Although sensitive and specific biomarkers of exposure and disease continue to be discovered and utilized, the majority of environmental risk studies to date rely on questionnaires to ascertain exposure and/or outcomes of interest. Advantages of utilizing data from the SLEIGH study include the use of questionnaires and other assessments which were designed and validated to formally assess environmental exposures of interest and autoimmune disease outcomes. However, these current methods of estimating environmental exposure are limited by an excessively long lag-time between time of exposure of interest and time of assessment, particularly problematic in light a long pre-clinical phase in SLE and in today’s rapidly changing environment.

In this study we have examined a range of possible methods that can be applied to environmental data that have variable temporal and spatial resolutions.
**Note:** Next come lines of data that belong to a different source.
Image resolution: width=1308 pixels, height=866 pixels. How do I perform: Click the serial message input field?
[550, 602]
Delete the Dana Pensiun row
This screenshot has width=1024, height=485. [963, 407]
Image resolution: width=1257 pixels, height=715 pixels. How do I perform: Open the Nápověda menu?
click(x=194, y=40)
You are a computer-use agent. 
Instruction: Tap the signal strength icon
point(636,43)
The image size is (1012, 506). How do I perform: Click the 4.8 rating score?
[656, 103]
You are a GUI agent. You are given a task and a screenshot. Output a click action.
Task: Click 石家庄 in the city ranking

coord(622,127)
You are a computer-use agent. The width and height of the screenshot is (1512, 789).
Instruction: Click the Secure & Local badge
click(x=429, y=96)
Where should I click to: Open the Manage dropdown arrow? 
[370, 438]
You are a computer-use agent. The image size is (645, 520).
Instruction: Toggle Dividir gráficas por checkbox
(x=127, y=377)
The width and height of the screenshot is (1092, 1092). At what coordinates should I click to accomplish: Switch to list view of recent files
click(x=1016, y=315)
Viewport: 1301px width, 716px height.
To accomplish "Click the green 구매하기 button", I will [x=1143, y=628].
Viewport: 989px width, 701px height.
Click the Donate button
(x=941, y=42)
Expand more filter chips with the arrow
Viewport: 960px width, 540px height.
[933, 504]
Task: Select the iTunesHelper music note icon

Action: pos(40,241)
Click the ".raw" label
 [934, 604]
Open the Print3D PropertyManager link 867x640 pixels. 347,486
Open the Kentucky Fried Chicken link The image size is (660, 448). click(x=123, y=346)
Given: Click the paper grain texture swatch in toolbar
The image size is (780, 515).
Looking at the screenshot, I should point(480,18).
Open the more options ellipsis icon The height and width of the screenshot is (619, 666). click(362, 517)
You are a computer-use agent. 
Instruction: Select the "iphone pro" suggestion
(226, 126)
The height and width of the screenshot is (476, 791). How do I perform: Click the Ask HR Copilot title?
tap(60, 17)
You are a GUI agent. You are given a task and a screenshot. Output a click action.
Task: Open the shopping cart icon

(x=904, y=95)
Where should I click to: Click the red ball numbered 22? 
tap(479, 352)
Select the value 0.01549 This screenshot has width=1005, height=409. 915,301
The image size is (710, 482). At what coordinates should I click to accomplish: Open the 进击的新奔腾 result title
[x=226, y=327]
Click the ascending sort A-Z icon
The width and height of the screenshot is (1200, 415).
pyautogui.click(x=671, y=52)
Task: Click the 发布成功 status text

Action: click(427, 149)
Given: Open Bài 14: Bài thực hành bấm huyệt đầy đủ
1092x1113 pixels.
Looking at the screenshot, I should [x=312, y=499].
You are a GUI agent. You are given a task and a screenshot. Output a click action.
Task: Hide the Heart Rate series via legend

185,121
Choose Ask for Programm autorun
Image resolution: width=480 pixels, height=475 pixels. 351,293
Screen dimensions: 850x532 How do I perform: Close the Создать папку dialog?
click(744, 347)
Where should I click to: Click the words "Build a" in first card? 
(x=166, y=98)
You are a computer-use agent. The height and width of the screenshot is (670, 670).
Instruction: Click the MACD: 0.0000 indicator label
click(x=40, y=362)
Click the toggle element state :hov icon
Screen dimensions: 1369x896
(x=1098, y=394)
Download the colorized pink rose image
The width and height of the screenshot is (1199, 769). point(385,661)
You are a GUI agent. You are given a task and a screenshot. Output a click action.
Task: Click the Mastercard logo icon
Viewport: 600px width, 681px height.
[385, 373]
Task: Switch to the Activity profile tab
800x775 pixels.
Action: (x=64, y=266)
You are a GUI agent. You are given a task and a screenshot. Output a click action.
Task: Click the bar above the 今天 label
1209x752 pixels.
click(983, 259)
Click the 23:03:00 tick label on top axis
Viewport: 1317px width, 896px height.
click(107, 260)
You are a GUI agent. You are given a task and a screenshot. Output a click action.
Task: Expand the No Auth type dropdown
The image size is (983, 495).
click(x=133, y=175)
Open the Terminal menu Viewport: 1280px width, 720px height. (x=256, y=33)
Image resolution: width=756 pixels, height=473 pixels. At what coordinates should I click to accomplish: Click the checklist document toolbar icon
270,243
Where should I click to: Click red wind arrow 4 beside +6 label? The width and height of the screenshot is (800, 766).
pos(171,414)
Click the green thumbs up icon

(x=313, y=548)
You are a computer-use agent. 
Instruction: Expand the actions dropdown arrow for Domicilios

These approaches are quite innovative and could be applied in a variety of settings using longitudinal data with spatial characteristics. The methodology presented here demonstrates how meticulously collected exposure data can be used in conjunction with even a relatively small well-characterized population to discover potential environmental influences on the development of ANA positivity among genetically at-risk individuals. Comparing the final model to the validation study shows how important meticulous exposure data collection can be. With the more meticulously collected exposure data we were able to find chemicals associated with ANA status.

Our findings emphasize the importance of efforts to continue refining these sophisticated modeling techniques and to include larger numbers of well-characterized individuals with both detailed exposure and outcome data available. These efforts could ultimately lead to novel prediction tools to identify individuals most likely to develop SLE-related autoimmunity and could inform efforts to prevent progression to autoimmune disease.